Just stumbled into https://code.visualstudio.com/docs/extensionAPI/extension-points#_contributeslanguages and this leads me to a comfort enhancement request:

What about reading the firstLine property mentioned in the article, counting the number of commas and the number of semicolons there, and whatever is the bigger figure, choose CSV or CSV (semicolon delimited) as the language of the file? This can go wrong, for sure, but if it saves x% of language switching, it‘s worth the price.

One detail use case: no header line and only floats with comma as decimal point. I.e. 1,1;2,2;3,3;... it has equal number of commas and semicolons or even one comma more. My personal preference is to choose ;-delimited in this case.

Thanks

Lercher avatar May 26 '18 10:05 Lercher

@Lercher I didn't know about this feature, but I think it will give too many false positives: a lot of non-csv files can contain commas or semicolons in the first line. Also I think it is not right to measure worth of this feature by percentage of switching: switch back could be more emotionally expensive since incorrect filetype detection would be very annoying. The right way to do content based-autodetection is by analyzing first 10 lines of a file, I can't imagine a situation where this would fail. I am sure that sooner or later VSCode will support this, but for now we will just have to use manual selection mechanism.

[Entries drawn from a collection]
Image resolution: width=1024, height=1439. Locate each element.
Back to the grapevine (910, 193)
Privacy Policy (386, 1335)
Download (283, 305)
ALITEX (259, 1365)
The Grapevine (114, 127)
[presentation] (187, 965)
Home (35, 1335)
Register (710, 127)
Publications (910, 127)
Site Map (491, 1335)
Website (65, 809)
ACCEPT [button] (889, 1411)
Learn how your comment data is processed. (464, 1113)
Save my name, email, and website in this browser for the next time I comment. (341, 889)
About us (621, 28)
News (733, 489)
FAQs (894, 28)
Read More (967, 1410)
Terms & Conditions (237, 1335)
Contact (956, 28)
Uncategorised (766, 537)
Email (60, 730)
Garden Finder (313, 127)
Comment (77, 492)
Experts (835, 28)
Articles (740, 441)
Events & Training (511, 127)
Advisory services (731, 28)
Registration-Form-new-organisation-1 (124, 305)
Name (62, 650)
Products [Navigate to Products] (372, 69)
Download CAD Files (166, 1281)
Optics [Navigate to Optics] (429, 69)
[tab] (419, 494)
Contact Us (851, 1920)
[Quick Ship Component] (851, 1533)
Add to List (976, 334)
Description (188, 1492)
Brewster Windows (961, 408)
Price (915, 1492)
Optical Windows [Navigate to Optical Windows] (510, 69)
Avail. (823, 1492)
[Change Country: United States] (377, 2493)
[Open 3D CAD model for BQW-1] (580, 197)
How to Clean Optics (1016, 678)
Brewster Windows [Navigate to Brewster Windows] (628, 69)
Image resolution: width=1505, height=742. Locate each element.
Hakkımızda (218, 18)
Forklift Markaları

Complete the following:
1. From the discussion about CSV language detection above, copy out the text between "Lercher avatar May" and "manual selection mechanism.", inclusive.
2. In the discussion about CSV language detection, how much of a file does the reply say content-based autodetection should analyze?

Results by task:
1.
Lercher avatar May 26 '18 10:05 Lercher

@Lercher I didn't know about this feature, but I think it will give too many false positives: a lot of non-csv files can contain commas or semicolons in the first line. Also I think it is not right to measure worth of this feature by percentage of switching: switch back could be more emotionally expensive since incorrect filetype detection would be very annoying. The right way to do content based-autodetection is by analyzing first 10 lines of a file, I can't imagine a situation where this would fail. I am sure that sooner or later VSCode will support this, but for now we will just have to use manual selection mechanism.

2. The first 10 lines of the file.